Debutando con éxito en agosto de 2025 en el Centro Nacional de las Artes, la obra celebrará su última función el 14 de diciembre en el Teatro de la Danza Guillermina Bravo, dentro del Centro Cultural del Bosque, un espacio emblemático en la Ciudad de México. Atrae a un público diverso, desde niños a partir de tres años hasta adultos, reafirmando su compromiso de hacer accesible el arte a todos, con un enfoque en la formación y la sensibilización en torno a temas ambientales.
“El pulpo fantasma” se despliega a través de una experiencia multisensorial que combina danza, música y proyecciones de video. Marín destaca que el espectáculo no solo celebra la belleza del mar, sino que también es un llamado a la acción, subrayando la responsabilidad colectiva de cuidar el patrimonio marino de México. La obra presenta la historia de una hembra del pulpo fantasma, una especie en peligro por la explotación ambiental, lo que permite explorar un tema complejo de forma poética y abstracta, rompiendo con narrativas convencionales destinadas a los niños.
El diseño multimedia, a cargo de Ghiju Díaz de León, incluye imágenes de escenarios marinos contaminados en México, lo que refuerza el mensaje de fragilidad de los ecosistemas marinos y la urgente necesidad de conservación. Este enfoque visual, que contrasta la belleza de los fondos marinos limpios con la devastación provocada por la industria, busca generar conciencia sobre la interconexión entre el arte y la naturaleza.

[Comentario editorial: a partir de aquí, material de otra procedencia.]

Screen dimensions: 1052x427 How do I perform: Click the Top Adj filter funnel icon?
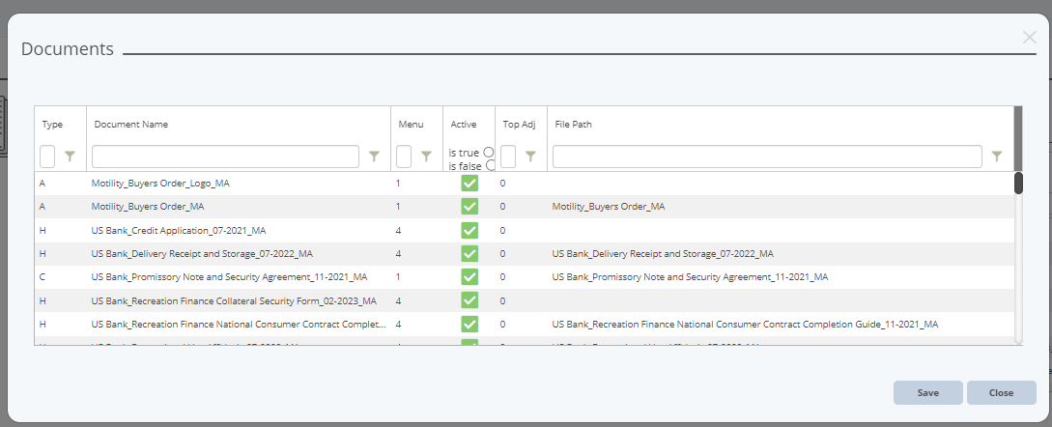coord(530,156)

Además, el elenco de la obra está compuesto por talentosos artistas, entre ellos la propia Marín, así como Jonathan Alavés, Tlathui Maza y Heleni Castro, con música de Rogelio Marín. La compañía se destaca por utilizar elementos reciclados en su escenografía, reforzando así su compromiso con la sostenibilidad.
Al final de este viaje escénico, “El pulpo fantasma” no solo se propone entretener, sino también formar y despertar la reflexión en sus espectadores, contribuyendo de manera significativa a la educación ambiental. En un momento en que la crisis ecológica es más palpable que nunca, iniciativas como esta son fundamentales para fomentar un futuro más consciente y responsable.